───── Exercise passage ─────

To spur innovation in finding new ways to deal with emerging threats, the legislative package provides breakthrough therapy designations for animal drugs that could prevent animal-to-human transmission of a disease, which is the suspected cause of COVID-19. In addition, the bill removes the Biomedical Advanced Research and Development Authority (BARDA) cap on other transaction authority, during public health emergencies, so BARDA can more easily partner with the private sector on R&D and the scale-up of manufacturing.

Follow the money

Of course, the bill also provides a lot of new funding for the FDA, NIH and other federal health agencies. Those allocations include:

  • $80 million for the FDA to support the development of necessary medical countermeasures and vaccines, advancement of domestic manufacturing for medical products, and the monitoring of drug and device supply chains;
  • $16 billion more for the Strategic National Stockpile so it can procure personal protective equipment, ventilators, and other medical supplies for federal and state response efforts (the stockpile received about $1 billion in the first supplemental funding bill Congress passed a few weeks ago);
  • $11 billion for vaccine, therapeutics, diagnostics, and other medical or preparedness needs, including at least $3.5 billion to advance construction, the manufacture and the purchase of vaccines and therapeutic delivery to the American people (this is in addition to the billions already provided for such activities in the first supplemental);
  • $4.3 billion to the CDC, including $500 million to invest in better COVID-19 tools and build state and local public health data infrastructure, and $300 million for the Infectious Disease Fund;
  • $945.5 million to the NIH for vaccine, therapeutic, and diagnostic research to increase the understanding of COVID-19, including underlying risks to cardiovascular and pulmonary conditions (the NIH received about $835 in the first supplemental);
  • $1.8 billion to the Department of Defense (DoD) to address increased health care cases among eligible military members, dependents and retirees, and to procure additional medical equipment and physical protective equipment for medical personnel and disease response;
  • $415 million to DoD for the procurement of diagnostic tests and the development of vaccines, antiviral drugs and 24/7 lab operations;
  • $1.1 billion for private sector health care for the military.

───── Data for analysis ─────

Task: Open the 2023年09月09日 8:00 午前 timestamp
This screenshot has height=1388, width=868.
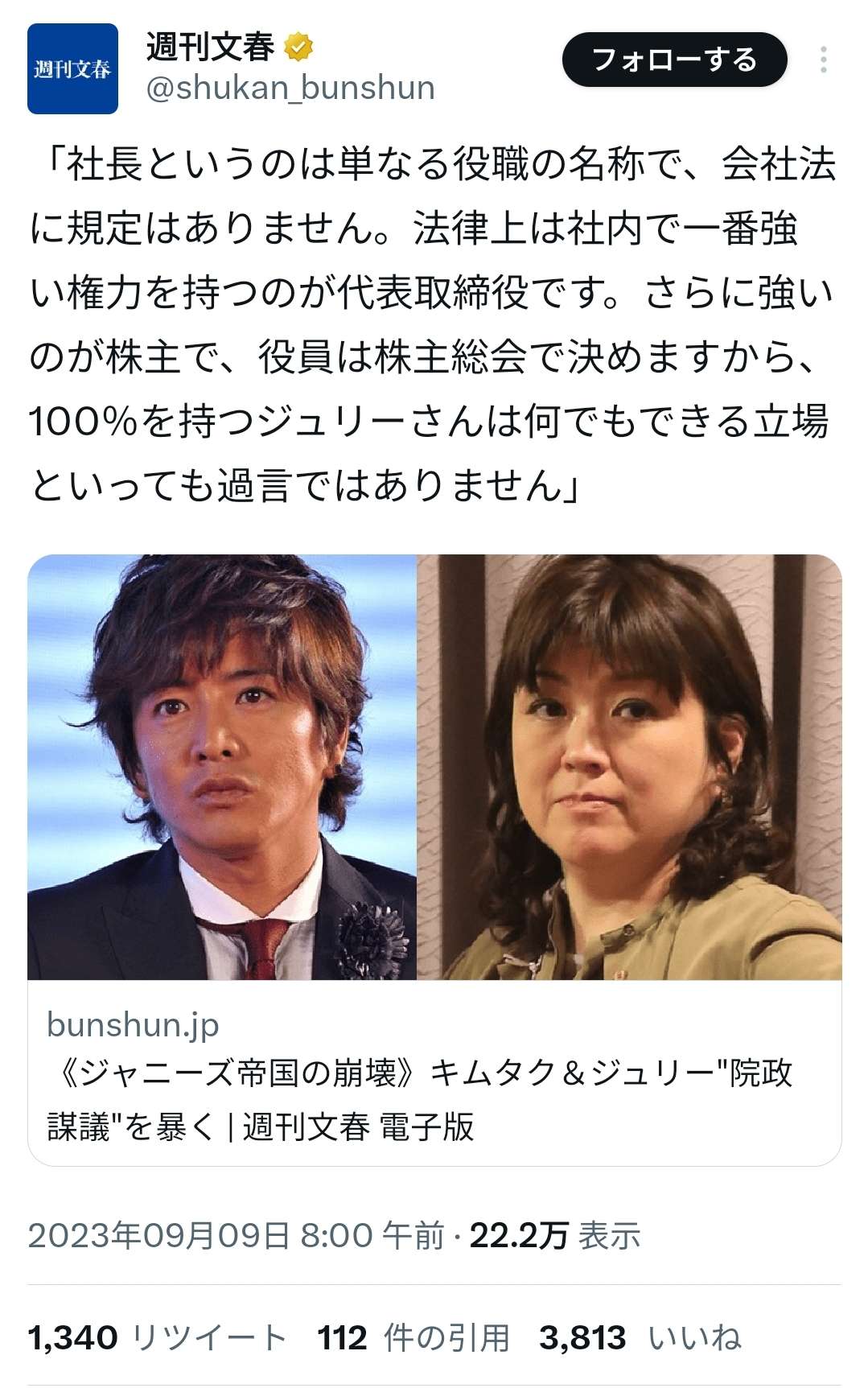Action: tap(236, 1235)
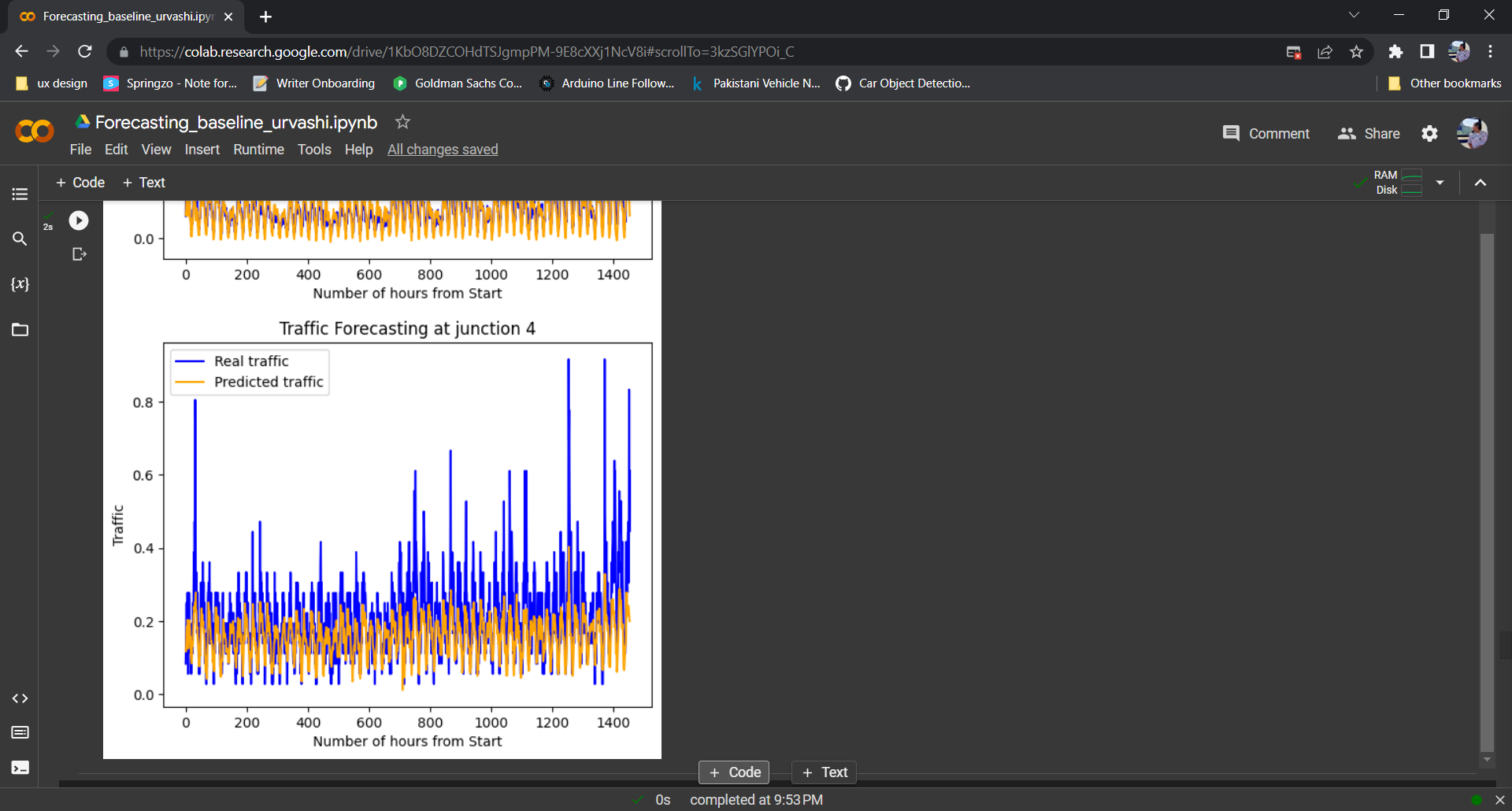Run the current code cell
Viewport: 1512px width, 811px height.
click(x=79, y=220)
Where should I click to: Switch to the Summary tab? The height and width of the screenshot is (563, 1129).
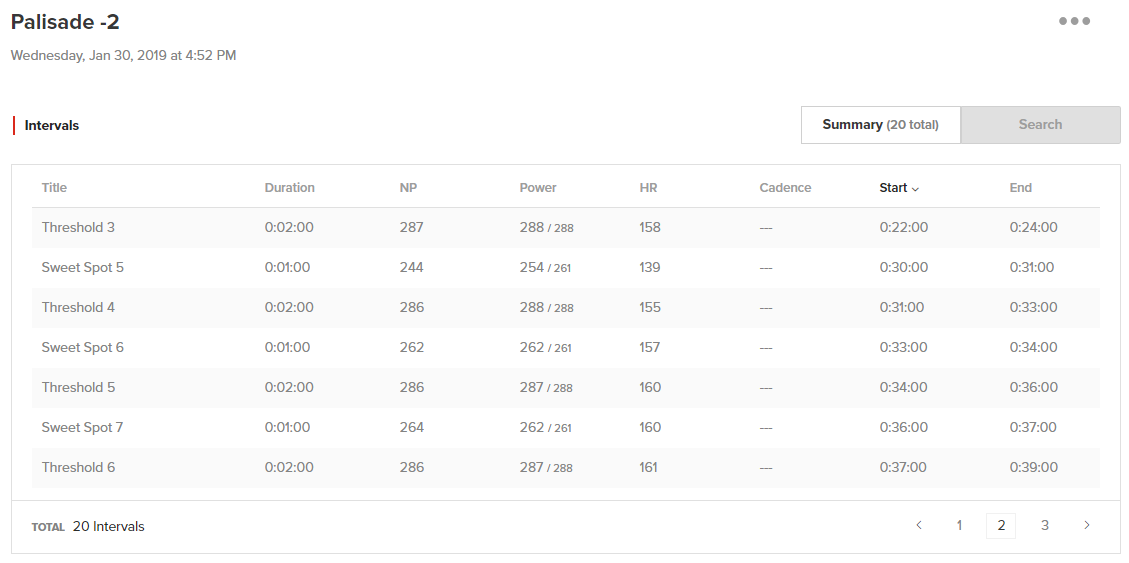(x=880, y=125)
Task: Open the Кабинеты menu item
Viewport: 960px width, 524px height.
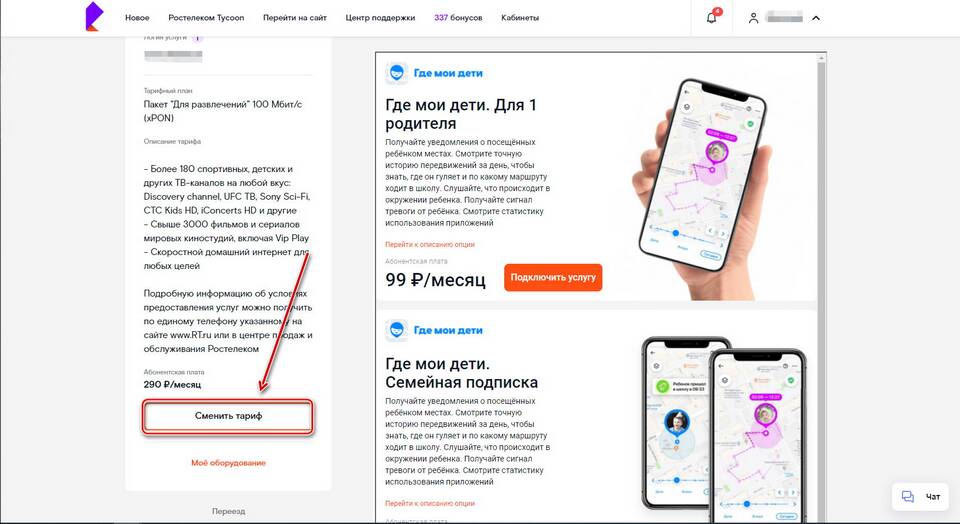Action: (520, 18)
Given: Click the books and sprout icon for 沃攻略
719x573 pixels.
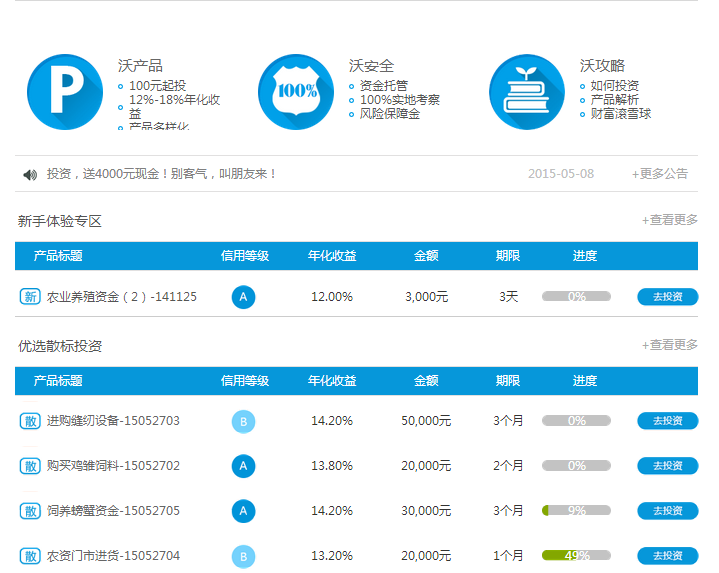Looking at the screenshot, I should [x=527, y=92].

─────
───── Data for analysis ─────

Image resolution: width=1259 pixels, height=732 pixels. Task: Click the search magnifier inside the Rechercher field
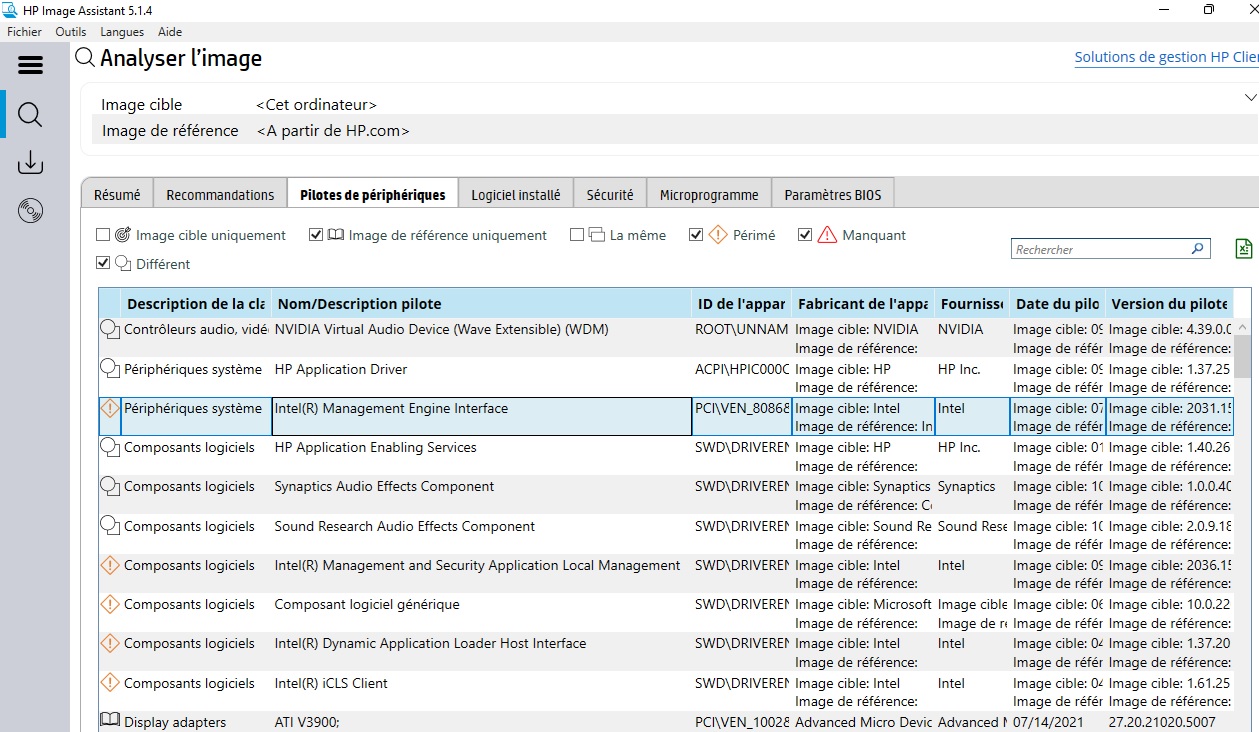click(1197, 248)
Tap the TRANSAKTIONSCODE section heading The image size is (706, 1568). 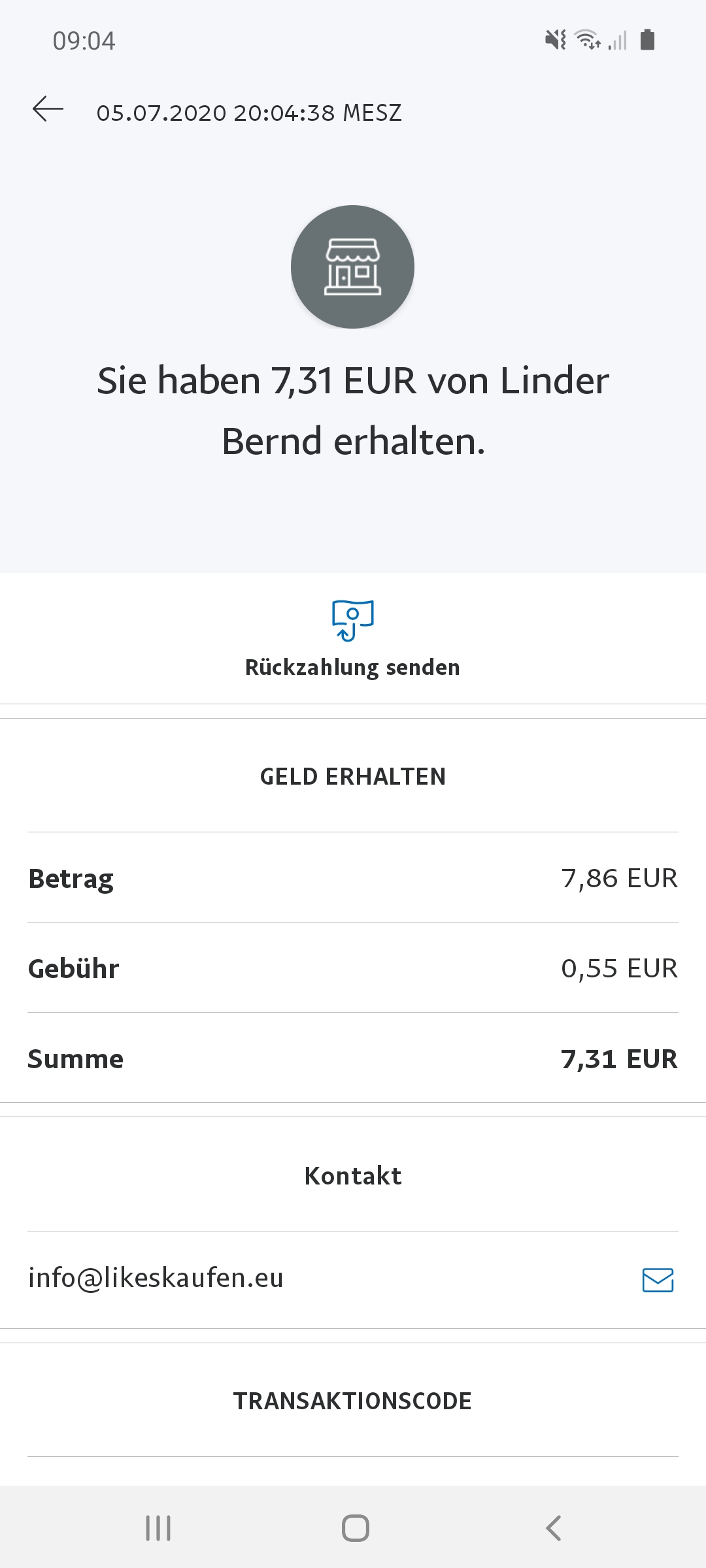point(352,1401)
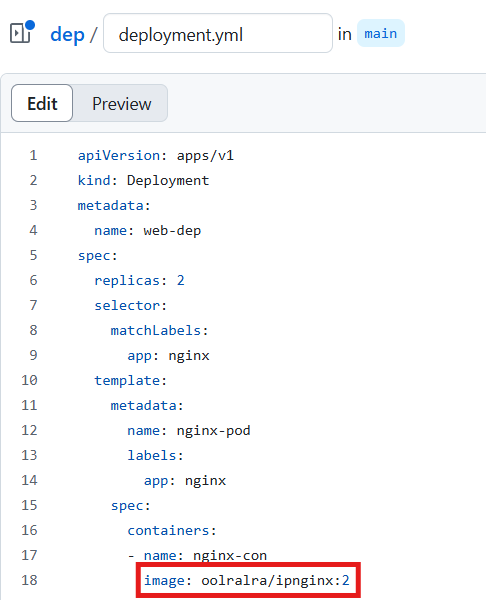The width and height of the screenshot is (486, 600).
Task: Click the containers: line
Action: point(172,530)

─────

Task directions -
According to the text on the health provisions of the legislative package, how much of the CDC's funding is set aside for the Infectious Disease Fund?

Exercise result -
$300 million.